The Houston Chronicle has an article discussing the HFD Life Safety Bureau. Seems they’ve been letting the city down, by wasting money, not doing key tasks in todays multi-threat world, and apparently, not doing much at all besides routine inspections. [edit: new article with details.]
This isn’t a surprise to me. I had the misfortune to twice deal with HFD. One of those two times was with this very bureau on a subject that it has jurisdiction over. I was not favorably impressed by the fact that the supervisor would not return my calls regarding a matter of interdepartmental cooperation to enhance fire protection and catch scofflaws.

The other time was over an issue that got somewhat political. My office did a report at that time, which combined information from several sources into an aggregate report produced monthly. HFD was requested to provide some information regarding one of their activities in front of City Council, as it pertained to an issue several citizens had brought up. (I’m being deliberately vague, because even though this was under the Lanier administration, I don’t want to encourage someone to go a’ hunting for me). Well, they dug out the report from my office and gave the figure from it, but the person repsonsible for giving it to the council looked at earlier and later versions of the report, and realized that the number didn’t make sense. The issue should have caused a major impact–in fact, the department was telling the council it had a major impact, yet our report was claiming it didn’t.

So they jumped on the phone to the director of my department, and the feces started locomoting down the gravity well, with yours truly at the bottom of it. So I had to start tracing the “chain of reports” back up the line to see where the number originated. You probably see it coming: it came from HFD itself. I hope I didn’t gloat too much when I called back with the name of the captain responsible for providing the figure. Obviously, they regarded the report as an imposition and not worth tracking, so they just sent in a fictional number every month!

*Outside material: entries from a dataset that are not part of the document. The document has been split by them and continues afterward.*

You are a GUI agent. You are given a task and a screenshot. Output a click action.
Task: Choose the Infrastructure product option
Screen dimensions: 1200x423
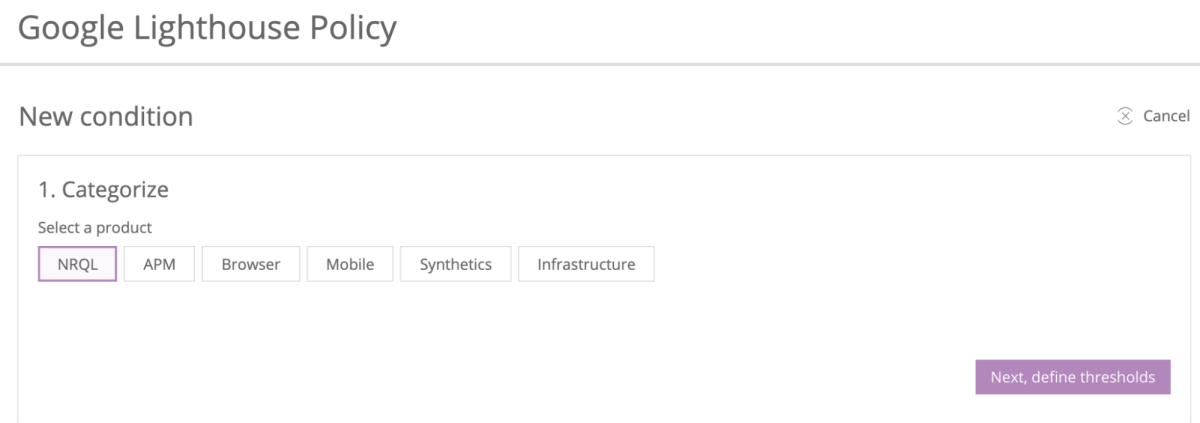coord(586,264)
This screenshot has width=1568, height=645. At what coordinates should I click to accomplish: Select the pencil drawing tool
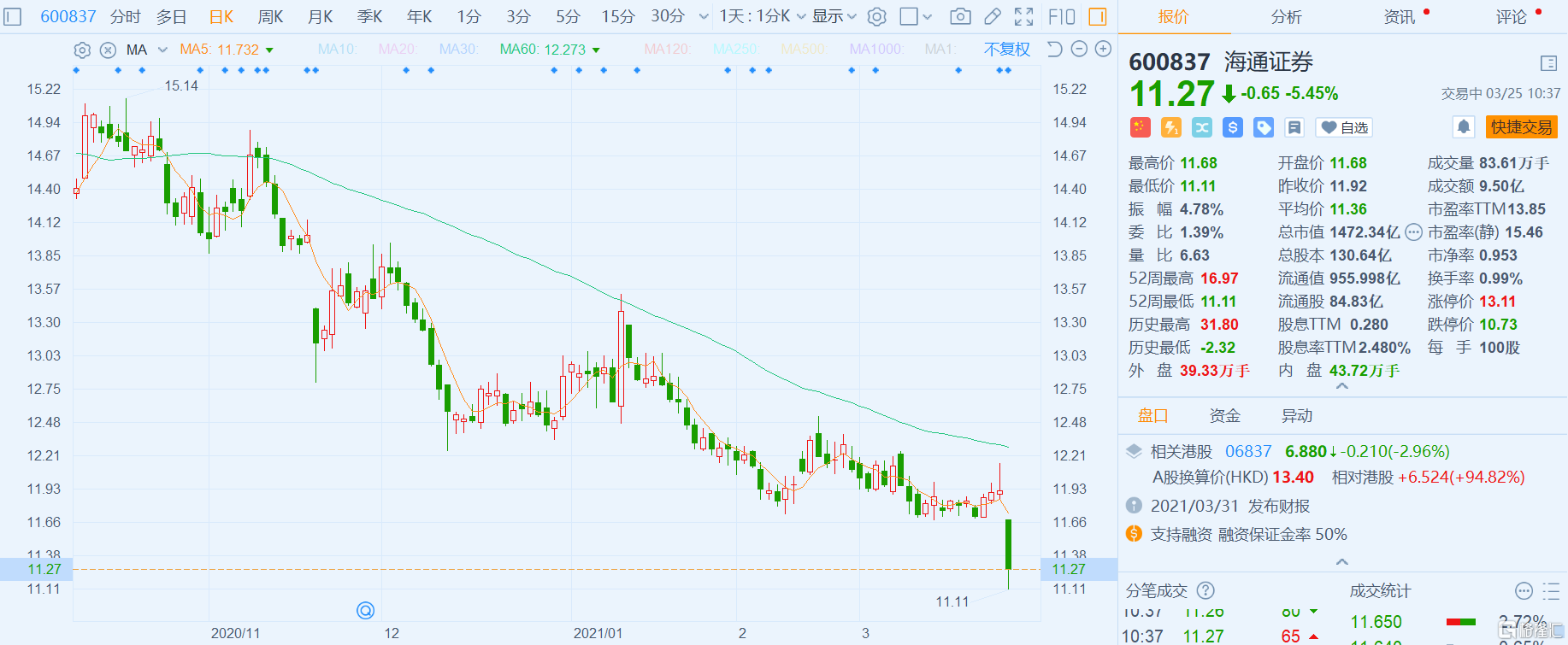993,16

And as far as I know, that number is still completely fictional.

However much I like to relate war stories from the old days, both of those incidents are far from the most interesting thing about the story. What I find intriguing is that the study which revealed this was done by City Controller Annise Parker’s office. That’s right, a study critical of the management of a department headed by a mayoral appointee came out of the Controller’s office. If you still don’t get it, let me jog your memory with a little blast from past: Outta-Town Brown in the same situation with Sylvia Garcia: “Controller: finances. Mayor: management.” While she challenged him at first, it appeared that the local Democratic party agreed and leaned on Sylvia to play ball with their not-so-fair-haired boy. Her reward was party support for a continued political career. Our reward as citizens, was five more years of Mayor Brown’s mismanagement and poor budgeting.

Personally, I can’t balance a checkbook, but I think if I had to balance the City’s, I could hire someone that could and give them their marching orders. In any case, it’s good to see once again that our current mayor is cut from different cloth. Sure, Fire Chief Phil Boriskie engages in some ass-covering and disputes parts of it study, but the fact that a mayoral appointee asked for it at all (presumably with his boss’s consent), speaks volumes about how the City is being run now, and was being run then. Roaches don’t like lights, nor the people who carry them.